> Task brief:
Look through the records and copy every line in which "will" appears.

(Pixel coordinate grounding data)
= Beginning of Section =
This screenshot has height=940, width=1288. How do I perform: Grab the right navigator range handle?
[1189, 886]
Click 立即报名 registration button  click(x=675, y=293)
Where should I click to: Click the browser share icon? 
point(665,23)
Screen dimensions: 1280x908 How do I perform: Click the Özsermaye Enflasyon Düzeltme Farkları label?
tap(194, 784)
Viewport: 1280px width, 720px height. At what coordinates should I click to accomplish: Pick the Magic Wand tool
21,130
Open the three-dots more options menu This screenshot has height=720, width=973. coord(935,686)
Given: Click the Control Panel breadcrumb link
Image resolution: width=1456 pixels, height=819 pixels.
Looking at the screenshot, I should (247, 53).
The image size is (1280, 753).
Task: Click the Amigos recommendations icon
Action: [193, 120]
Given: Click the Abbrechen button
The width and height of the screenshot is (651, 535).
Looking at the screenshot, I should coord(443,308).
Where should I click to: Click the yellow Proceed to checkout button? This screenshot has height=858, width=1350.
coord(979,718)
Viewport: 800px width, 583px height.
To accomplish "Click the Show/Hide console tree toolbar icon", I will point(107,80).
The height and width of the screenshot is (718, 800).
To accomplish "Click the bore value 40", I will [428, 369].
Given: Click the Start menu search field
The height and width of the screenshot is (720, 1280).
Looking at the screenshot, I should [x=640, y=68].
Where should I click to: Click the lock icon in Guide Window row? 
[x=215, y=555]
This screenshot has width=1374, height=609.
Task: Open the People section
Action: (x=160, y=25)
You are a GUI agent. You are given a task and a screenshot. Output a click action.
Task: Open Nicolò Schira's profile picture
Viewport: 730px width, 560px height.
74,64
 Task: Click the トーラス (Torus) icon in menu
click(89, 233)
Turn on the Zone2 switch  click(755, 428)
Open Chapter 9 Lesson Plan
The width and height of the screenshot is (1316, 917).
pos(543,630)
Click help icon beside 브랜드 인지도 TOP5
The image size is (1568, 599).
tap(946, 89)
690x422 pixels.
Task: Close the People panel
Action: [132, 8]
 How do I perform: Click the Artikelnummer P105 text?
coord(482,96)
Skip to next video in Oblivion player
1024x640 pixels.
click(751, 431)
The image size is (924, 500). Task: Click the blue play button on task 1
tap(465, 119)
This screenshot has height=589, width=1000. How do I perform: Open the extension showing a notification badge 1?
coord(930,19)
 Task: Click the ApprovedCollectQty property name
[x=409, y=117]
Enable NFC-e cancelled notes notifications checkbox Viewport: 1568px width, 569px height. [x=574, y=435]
= End of Section =
> Result below:
To accomplish "Click the Show/Hide console tree toolbar icon", I will point(107,80).
To accomplish "Click the bore value 40", I will [428, 369].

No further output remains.